Still for 501 engines to survive as long as they did speaks volumes about the qualities of the design, the maintenance, and the operation of the engines by their crews. What class of diesel unit with 500 members has existed for 25 years with only one unit lost.

Further scanning of the lists of the D10 class in Omer's hook, however, turned up a mystery, a missing D10! In the grouping of Series III, D10b engines produced by Montreal Locomotive Works in 1906 (Numbers 685-699 and 750-759) there is no 694. CPR skipped a number just for the fun of it? Hardly! Omer missed a number in his compilations of CPR's engines? I doubt it!

Now into some serious scanning it didn't take long to find the listing for the 694. There it was, back in the Series II numbering system, and with its entry, that ominous "X", for July 1910. Now the mystery is shared with amazement. The penurious CPR brass scrapped an engine that was only four years old? (694 was built in February 1906). Strange. Really mysterious. Something extremely dire must have happened to the 694 to warrant it suffering such a fate at such a young age. But what? Where?

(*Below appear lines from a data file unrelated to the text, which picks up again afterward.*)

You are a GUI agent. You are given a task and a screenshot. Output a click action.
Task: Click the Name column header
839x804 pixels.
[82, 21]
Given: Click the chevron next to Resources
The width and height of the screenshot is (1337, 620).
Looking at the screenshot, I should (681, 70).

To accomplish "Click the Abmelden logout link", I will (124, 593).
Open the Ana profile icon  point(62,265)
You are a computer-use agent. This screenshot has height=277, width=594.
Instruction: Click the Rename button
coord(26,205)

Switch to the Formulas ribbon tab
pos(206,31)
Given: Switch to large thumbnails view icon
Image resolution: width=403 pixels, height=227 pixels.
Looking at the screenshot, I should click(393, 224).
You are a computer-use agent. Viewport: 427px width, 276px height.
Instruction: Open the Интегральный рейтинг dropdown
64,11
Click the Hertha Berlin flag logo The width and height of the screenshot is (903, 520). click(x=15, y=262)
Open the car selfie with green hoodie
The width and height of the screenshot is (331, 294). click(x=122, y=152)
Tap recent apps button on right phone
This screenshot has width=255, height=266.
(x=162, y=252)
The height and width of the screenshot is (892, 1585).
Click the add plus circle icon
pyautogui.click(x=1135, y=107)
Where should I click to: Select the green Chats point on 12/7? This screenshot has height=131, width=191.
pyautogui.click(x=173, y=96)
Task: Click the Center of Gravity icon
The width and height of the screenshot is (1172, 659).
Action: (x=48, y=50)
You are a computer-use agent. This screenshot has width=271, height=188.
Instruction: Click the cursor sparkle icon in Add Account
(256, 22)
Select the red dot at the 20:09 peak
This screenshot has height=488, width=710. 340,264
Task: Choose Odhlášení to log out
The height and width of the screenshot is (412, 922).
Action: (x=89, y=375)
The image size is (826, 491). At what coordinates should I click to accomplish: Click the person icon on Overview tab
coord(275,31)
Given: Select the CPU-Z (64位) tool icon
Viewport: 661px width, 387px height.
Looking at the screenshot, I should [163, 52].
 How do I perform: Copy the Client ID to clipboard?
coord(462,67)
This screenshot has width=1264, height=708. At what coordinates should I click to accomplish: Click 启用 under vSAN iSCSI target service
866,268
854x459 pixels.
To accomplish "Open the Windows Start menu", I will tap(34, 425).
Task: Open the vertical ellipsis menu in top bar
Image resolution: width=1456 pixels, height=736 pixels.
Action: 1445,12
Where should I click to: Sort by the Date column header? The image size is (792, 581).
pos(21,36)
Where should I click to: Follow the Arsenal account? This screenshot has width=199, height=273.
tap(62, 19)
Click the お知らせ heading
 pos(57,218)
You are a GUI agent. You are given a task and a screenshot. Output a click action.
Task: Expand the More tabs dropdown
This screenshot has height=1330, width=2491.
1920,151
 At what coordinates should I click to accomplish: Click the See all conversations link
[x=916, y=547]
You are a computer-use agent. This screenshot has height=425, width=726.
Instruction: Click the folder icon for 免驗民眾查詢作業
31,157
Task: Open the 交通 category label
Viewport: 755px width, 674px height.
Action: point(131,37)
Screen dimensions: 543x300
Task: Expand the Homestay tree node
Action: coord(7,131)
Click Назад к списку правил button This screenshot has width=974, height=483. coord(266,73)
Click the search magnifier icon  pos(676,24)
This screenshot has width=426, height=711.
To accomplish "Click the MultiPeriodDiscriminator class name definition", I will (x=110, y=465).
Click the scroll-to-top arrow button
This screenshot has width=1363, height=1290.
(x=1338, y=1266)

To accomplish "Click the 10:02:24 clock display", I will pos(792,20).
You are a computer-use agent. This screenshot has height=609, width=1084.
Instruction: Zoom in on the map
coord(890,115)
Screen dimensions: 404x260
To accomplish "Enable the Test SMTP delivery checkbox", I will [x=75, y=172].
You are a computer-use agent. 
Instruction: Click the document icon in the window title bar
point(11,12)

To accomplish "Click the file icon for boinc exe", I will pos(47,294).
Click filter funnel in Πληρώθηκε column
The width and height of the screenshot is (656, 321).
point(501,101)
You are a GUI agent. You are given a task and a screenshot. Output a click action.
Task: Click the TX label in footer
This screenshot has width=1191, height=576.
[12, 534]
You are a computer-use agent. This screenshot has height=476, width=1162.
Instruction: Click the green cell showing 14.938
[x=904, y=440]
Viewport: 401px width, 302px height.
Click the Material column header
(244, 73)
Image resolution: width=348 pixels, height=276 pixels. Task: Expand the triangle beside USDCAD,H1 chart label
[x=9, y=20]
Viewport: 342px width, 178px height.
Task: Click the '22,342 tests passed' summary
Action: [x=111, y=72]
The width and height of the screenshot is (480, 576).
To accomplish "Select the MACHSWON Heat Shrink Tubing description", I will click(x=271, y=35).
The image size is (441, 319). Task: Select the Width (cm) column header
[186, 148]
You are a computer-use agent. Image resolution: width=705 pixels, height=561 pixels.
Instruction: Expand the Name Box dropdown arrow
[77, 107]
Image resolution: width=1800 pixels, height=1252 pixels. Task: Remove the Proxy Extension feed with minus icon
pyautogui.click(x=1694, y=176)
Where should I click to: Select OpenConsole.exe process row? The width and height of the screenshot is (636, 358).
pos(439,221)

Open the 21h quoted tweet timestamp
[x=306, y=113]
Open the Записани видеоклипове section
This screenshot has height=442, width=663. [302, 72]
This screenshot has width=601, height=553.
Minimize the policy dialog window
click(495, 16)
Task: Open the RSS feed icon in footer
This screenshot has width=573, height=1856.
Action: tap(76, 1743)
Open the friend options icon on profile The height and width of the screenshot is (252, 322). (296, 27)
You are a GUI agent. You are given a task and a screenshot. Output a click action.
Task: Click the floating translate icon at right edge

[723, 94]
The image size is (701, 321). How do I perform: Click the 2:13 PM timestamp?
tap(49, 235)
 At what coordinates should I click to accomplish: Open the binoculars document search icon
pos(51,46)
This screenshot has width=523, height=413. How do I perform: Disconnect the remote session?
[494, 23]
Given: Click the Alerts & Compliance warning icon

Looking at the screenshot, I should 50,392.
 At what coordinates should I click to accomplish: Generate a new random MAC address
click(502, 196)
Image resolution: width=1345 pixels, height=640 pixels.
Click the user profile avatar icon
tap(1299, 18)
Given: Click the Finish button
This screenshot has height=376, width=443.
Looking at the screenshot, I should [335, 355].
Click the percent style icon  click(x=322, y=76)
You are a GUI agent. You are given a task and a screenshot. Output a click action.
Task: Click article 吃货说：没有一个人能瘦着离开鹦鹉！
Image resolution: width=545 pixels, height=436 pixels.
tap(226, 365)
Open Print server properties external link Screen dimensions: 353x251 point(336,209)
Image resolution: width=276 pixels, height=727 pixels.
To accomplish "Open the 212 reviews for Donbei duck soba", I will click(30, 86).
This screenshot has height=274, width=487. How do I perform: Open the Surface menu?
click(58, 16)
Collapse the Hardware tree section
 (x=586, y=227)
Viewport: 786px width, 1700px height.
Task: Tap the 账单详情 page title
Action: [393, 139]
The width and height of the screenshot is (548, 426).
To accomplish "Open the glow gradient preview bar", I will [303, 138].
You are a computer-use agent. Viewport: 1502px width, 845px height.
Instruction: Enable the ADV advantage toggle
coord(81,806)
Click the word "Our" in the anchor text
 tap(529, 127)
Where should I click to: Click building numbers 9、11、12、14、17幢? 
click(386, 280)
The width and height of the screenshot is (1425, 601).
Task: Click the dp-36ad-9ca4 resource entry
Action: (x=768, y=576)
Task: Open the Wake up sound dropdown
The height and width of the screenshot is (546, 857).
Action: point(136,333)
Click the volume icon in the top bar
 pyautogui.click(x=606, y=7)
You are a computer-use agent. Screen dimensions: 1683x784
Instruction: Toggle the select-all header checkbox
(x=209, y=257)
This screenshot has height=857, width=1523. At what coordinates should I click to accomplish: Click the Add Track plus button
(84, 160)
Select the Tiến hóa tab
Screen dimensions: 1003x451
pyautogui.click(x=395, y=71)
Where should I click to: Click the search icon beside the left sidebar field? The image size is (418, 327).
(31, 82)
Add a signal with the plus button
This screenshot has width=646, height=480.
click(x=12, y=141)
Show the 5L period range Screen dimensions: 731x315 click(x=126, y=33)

Detective work... Omer doesn't provide locomotive assignment sheets for the years 1906-1910, but does show a system assignment schedule for January 1916. Naturally 694 is absent, but 685-693, 695-699, and 750-759 are shown as being at Winnipeg or east. Thus, it is safe to assume that the 694 was not west of Winnipeg.

Omer's book could not provide any further details, so it's time to start asking people who might have such information. Art Clowes in New Brunswick proved to be just the person. After months of digging in newspaper files by both of us, Art finally located a small item in the Moncton, New Brunswick, Daily Transcript files that provided us with most of the answers to the mystery. The Fort William Daily Times Journal files filled in the rest of the sad story of the 694.

Extra 694 left Schreiber, Ontario, in the late evening of Thursday, 9 Jun 1910, heading east with a short freight. At approximately 04:00 about one mile west of Mink Tunnel, while travelling at about 35 mph, it struck a large boulder that had fallen onto the track, and derailed. At this point, the CPR main line is skirting the shore of Lake Superior, about 60 feet above the water's surface. A high rocky bluff is on the opposite side of the tracks. After striking the rock, the 694 and a few of the cars at the head end of the train fell into the lake. At this point the lake drops quickly to a depth of about 250 feet. The engineer, F. Wheatly, drowned in the accident, his body was recovered for burial. The head end brakeman, J. McMillan, jumped from the engine moments before the collision, but was killed when he slammed into the fallen rock. The fireman, E. Clark, went down with the engine.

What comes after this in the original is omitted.